The unknown gunmen who watched from a distance because they know hakuma has a long hand, died with envy.
Wasn't it said that when the peace agreement is finally signed, with or without the 'insignificants', our oil will start to flow and our economy will boom like never before? So, when you see the people's reps flush dollars by the river front or wherever they leave their footprints, know that this is just the tip of the iceberg.  Big chunks of meat, gravy, and better things are coming your way. Even the downtrodden people who fell by the gutter and forgotten, will be lifted to greater heights. For, they too will feel the economic boom in their pockets. Who doesn't know that war is a monster? 
When all of us in Juba had dismissed the hotels at the river front as ghost houses, our reps shone light where there was darkness. News about the green bonus travelled faster than any news about Malong or the Khartoum peace process.
Last week osofia bags of all sizes were bought off the market for carrying the green bonus. And let those who can smell money from a distance make a beeline trailing the green bonus. Gold diggers who were dumped a couple of years ago were making a comeback to partake of the season's harvest.
And in-laws who still demanded balance of any bride price from a male people’s rep had to make several calls as a reminder that the clan will soon come knocking. The Shylocks of this world also claimed what was owed to them. And the potential extra younger wife who was waiting on the wings, wanted to fly to Dubai to do shopping.

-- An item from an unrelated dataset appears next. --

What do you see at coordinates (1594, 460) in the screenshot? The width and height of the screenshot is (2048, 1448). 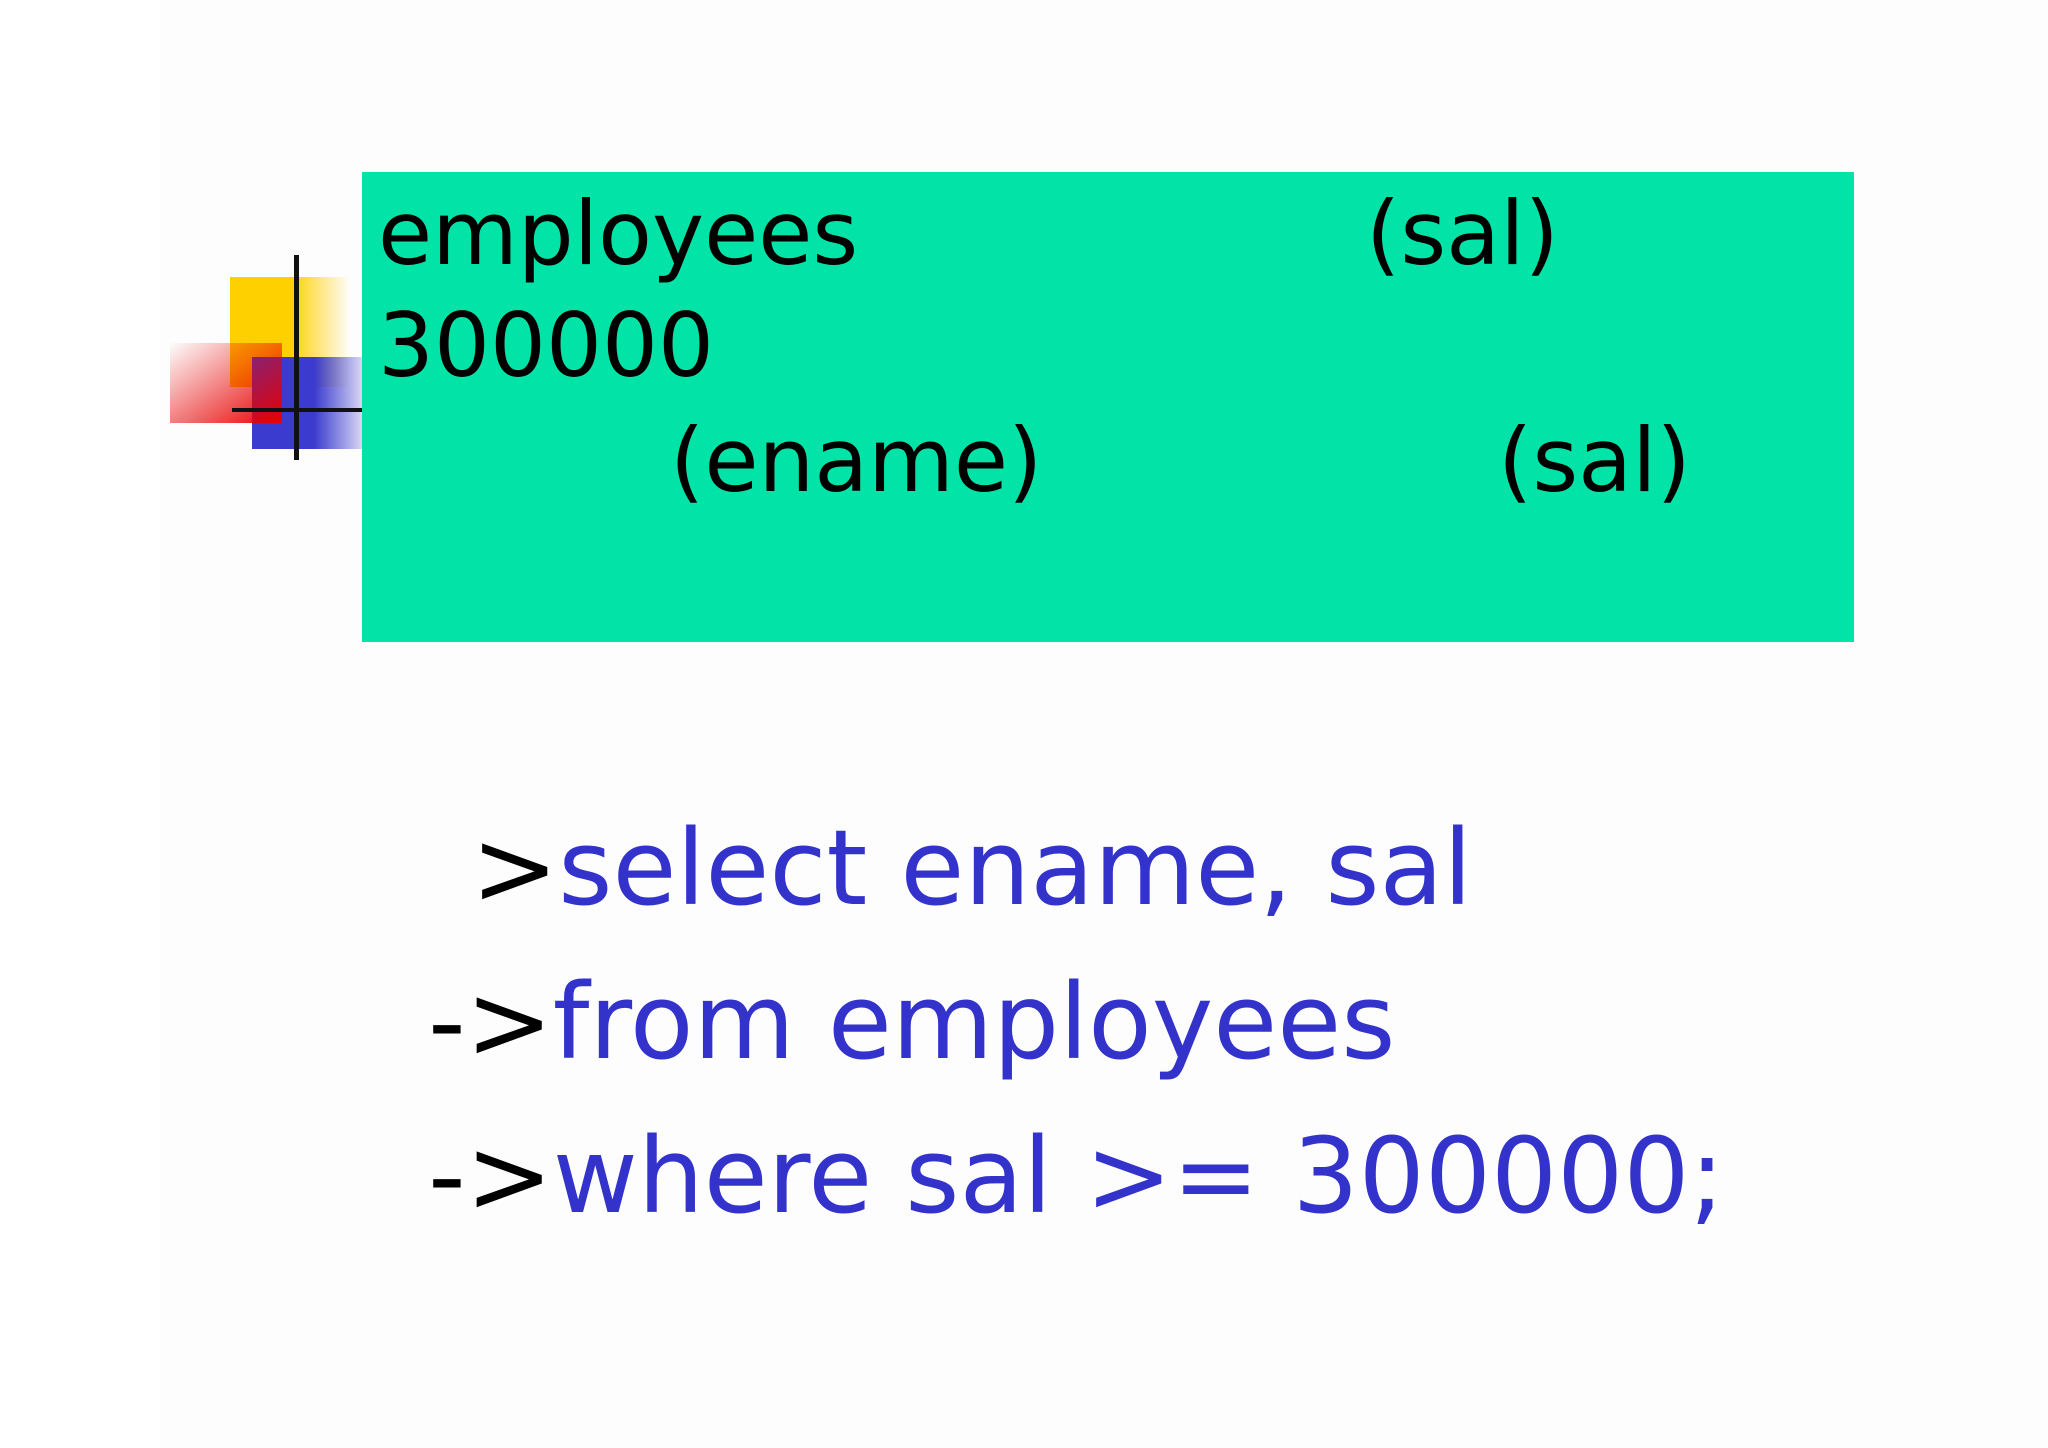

The hoi polloi of Juba are wondering if they were not daydreaming that in the middle of the Sahara desert of our economy some people with oiled tongues were going to bed with $40k. What will that messenger who can hardly get 40SSP fare to commute to work say? Let them talk! Tijambi until they bite their tongues backbiting big people!

Rumour had it that the $40k was meant to help our reps buy new cars because it was a big embarrassment to see some of them walk to work or mix or rub shoulders with commoners on a Bonga Bus. But after painting Juba red last week, the once-pregnant osofia bag of dollars has become lighter, the contents having been released into the market.

And to save face some of them have resorted to buying used cars and fuel for two weeks, hoping for a second round, forgetting that God smiles such luck only once.